It was owned by a conglomerate known as Torstar, recently sold to a different holding company known as Nordstar. Ultimately this is all about advertising revenues. Anything that would jeopardize those all important revenues must not be allowed. It boils down, as always, to “follow the money.”


----------



## Trillium Farm

Gearclash said:


> It was owned by a conglomerate known as Torstar, recently sold to a different holding company known as Nordstar. Ultimately this is all about advertising revenues. Anything that would jeopardize those all important revenues must not be allowed. It boils down, as always, to “follow the money.”


You're right it bought it in 2020. I know about one of the owners and his history and nothing bodes well for HT.


----------



## Gearclash

I see one of the NordStar owners is the son of a Macedonian immigrant. I have an ex-brother in law that was from Macedonia . . . of all things!


----------



## Trillium Farm

Gearclash said:


> I see one of the NordStar owners is the son of a Macedonian immigrant. I have an ex-brother in law that was from Macedonia . . . of all things!

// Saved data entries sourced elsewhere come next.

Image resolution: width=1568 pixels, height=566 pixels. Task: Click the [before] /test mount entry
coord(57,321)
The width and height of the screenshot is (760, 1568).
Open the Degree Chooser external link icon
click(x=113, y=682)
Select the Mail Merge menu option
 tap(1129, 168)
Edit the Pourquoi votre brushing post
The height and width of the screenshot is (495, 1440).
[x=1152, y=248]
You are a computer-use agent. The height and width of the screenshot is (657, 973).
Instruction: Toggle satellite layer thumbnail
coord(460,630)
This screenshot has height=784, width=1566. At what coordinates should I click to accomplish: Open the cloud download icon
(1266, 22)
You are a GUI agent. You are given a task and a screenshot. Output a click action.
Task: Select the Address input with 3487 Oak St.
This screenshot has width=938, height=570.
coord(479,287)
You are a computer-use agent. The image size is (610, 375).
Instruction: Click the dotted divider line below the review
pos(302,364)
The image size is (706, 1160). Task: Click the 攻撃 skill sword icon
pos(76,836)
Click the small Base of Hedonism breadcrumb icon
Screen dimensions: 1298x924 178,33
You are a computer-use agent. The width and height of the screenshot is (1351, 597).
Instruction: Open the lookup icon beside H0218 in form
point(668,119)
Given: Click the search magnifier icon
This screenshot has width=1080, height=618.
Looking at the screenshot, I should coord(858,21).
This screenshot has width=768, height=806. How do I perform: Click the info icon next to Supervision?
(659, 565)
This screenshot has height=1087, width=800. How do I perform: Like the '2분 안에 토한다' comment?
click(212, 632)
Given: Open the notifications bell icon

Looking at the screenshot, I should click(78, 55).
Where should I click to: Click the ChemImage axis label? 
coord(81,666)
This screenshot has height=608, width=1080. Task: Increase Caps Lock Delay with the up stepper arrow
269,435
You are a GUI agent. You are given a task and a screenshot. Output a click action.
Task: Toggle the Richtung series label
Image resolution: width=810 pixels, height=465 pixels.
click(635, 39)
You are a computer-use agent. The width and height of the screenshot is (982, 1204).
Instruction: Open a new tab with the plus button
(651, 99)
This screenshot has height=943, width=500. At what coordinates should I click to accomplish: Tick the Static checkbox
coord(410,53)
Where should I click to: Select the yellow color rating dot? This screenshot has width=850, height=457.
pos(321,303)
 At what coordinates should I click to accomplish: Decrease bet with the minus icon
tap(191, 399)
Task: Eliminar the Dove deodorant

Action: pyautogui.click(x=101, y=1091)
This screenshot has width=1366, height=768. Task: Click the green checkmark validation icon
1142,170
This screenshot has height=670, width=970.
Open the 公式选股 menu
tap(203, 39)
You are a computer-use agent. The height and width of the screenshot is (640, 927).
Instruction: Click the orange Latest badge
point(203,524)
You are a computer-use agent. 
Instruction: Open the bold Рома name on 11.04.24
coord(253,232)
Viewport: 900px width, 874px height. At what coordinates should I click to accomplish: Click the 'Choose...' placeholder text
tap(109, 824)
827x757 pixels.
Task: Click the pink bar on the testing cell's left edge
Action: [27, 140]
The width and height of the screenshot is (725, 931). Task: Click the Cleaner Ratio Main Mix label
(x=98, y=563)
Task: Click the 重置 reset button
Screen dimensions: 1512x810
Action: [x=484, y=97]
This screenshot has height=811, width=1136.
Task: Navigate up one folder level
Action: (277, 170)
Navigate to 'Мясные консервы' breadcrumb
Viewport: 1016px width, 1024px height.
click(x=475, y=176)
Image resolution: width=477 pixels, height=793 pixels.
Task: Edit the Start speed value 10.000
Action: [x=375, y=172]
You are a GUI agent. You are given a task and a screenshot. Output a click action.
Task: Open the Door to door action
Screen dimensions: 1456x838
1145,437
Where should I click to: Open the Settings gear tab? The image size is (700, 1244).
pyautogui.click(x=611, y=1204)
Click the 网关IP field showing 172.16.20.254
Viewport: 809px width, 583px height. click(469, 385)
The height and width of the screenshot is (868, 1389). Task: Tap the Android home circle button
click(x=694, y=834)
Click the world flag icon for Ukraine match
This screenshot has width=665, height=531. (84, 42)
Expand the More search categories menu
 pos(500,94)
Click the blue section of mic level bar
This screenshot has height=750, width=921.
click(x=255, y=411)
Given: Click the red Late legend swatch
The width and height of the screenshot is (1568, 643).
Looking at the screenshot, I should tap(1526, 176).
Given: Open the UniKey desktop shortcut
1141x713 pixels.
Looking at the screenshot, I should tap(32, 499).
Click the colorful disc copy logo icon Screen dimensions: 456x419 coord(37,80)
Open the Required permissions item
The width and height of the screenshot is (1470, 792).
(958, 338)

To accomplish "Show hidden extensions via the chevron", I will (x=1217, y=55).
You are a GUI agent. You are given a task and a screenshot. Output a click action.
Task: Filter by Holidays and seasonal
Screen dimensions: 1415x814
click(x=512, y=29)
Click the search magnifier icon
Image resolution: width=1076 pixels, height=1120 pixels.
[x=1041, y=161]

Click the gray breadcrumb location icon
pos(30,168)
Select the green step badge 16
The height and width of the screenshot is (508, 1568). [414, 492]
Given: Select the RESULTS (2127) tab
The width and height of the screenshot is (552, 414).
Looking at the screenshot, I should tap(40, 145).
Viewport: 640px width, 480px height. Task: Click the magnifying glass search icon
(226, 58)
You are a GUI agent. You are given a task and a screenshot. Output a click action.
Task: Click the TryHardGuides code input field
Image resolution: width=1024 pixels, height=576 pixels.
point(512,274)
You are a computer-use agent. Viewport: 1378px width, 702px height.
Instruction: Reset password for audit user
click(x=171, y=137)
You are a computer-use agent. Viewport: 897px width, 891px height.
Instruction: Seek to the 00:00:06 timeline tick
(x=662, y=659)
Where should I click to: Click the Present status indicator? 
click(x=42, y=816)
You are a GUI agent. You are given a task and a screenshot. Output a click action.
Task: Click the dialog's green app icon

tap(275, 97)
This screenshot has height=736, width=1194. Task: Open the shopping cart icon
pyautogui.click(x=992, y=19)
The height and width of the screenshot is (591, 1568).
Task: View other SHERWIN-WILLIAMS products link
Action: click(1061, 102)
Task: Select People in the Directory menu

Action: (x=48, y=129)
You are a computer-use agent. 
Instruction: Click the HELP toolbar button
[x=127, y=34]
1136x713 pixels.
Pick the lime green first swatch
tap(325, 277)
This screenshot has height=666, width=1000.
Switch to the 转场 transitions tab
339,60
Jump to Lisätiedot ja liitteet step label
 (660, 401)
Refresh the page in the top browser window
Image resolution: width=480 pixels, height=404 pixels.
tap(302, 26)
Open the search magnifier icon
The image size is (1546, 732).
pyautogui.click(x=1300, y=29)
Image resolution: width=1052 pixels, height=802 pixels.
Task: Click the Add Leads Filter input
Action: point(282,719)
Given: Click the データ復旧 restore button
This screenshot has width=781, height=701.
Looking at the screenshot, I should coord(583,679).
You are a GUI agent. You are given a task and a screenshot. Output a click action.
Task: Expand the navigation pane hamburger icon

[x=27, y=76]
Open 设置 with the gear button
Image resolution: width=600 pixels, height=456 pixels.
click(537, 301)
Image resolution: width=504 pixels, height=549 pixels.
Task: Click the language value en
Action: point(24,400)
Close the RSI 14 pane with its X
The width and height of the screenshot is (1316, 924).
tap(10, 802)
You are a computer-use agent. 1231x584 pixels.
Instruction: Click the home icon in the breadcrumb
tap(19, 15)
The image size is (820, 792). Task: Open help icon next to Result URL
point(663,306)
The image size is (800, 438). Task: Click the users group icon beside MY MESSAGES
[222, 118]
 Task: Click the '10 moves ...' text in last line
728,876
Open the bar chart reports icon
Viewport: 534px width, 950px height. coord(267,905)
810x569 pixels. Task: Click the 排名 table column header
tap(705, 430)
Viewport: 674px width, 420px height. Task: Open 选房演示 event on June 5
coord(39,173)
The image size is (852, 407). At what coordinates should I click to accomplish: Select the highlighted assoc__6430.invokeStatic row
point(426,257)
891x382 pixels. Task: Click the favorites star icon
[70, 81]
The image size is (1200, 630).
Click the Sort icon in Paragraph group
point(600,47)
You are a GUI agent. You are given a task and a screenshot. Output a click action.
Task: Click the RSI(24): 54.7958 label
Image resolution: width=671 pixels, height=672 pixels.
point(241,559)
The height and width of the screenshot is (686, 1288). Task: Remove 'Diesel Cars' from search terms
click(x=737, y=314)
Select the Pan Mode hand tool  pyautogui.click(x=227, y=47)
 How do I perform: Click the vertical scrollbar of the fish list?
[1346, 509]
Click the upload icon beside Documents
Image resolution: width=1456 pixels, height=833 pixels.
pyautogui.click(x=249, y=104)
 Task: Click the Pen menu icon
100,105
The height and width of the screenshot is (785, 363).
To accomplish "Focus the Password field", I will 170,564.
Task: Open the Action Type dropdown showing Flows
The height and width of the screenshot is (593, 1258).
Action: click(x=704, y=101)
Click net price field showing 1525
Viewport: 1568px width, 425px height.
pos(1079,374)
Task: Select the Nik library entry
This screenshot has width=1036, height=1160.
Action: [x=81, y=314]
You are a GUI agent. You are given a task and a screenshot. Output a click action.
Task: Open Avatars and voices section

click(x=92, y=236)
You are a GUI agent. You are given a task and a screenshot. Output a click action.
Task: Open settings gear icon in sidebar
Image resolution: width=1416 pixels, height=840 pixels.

Yes that's the one I was referring to, bit of a shady character in business.


----------



## slowzuki

I think you’ll find when there is advertising dollars at stake, it’s not a case of liberalism but a case of trying to make it apolitical. There is very few advertisers that want to be tied to a political cause. I know I stopped reading the boiler room and threads started by some members as it just became an echo chamber of right leaning folks bashing liberals and centrist republicans. Gets tiresome.

edit also don’t like the new forum software, I don’t know why exactly.


----------



## Trillium Farm

slowzuki said:


> I think you’ll find when there is advertising dollars at stake, it’s not a case of liberalism but a case of* trying to make it apolitical. *There is very few advertisers that want to be tied to a political cause. I know I stopped reading the boiler room and threads started by some members as it just became an echo chamber of right leaning folks bashing liberals and centrist republicans. Gets tiresome.
> edit also don’t like the new forum software, I don’t know why exactly.


Apolitical, that reminds me of Don Quixote's song...the impossible dream: ....to fight the unbeatable foe....
Now some liberals are even talking about "Liberal Democracies" and I know of NO Democracy that has run on liberalism nor how many voters would even know what that is. Society was not nor will it ever be ready for social media!


----------



## IH 1586

I really miss the old format. There was always something new to read. Now the only thing regular is shetland weather report. I like the way vol put it. We were a bunch of forgotten misfits minding our own business until a couple of(I’ll quit there) ruined it for all of us.

Middle of winter and the right subject and Haytalk comes back to life.


----------



## RockmartGA

Vol said:


> I probably left one thing out that needs to be re-visited. We were flying low(non-existent) until Draft Horse Hay and GOAT sicked the ownership onto us with their liberal low life tactics.* Really, it all came down to one individual who pestered VS to death until they decided to do something to stop the squeaky wheel*. In the end, I was personally able to ban both of them, but it was basically at the expense of the forum. In order to run a forum today without PC invading it takes two things. You must own the forum and you must not accept advertising monies....or be extremely selective who you let advertise on ones site.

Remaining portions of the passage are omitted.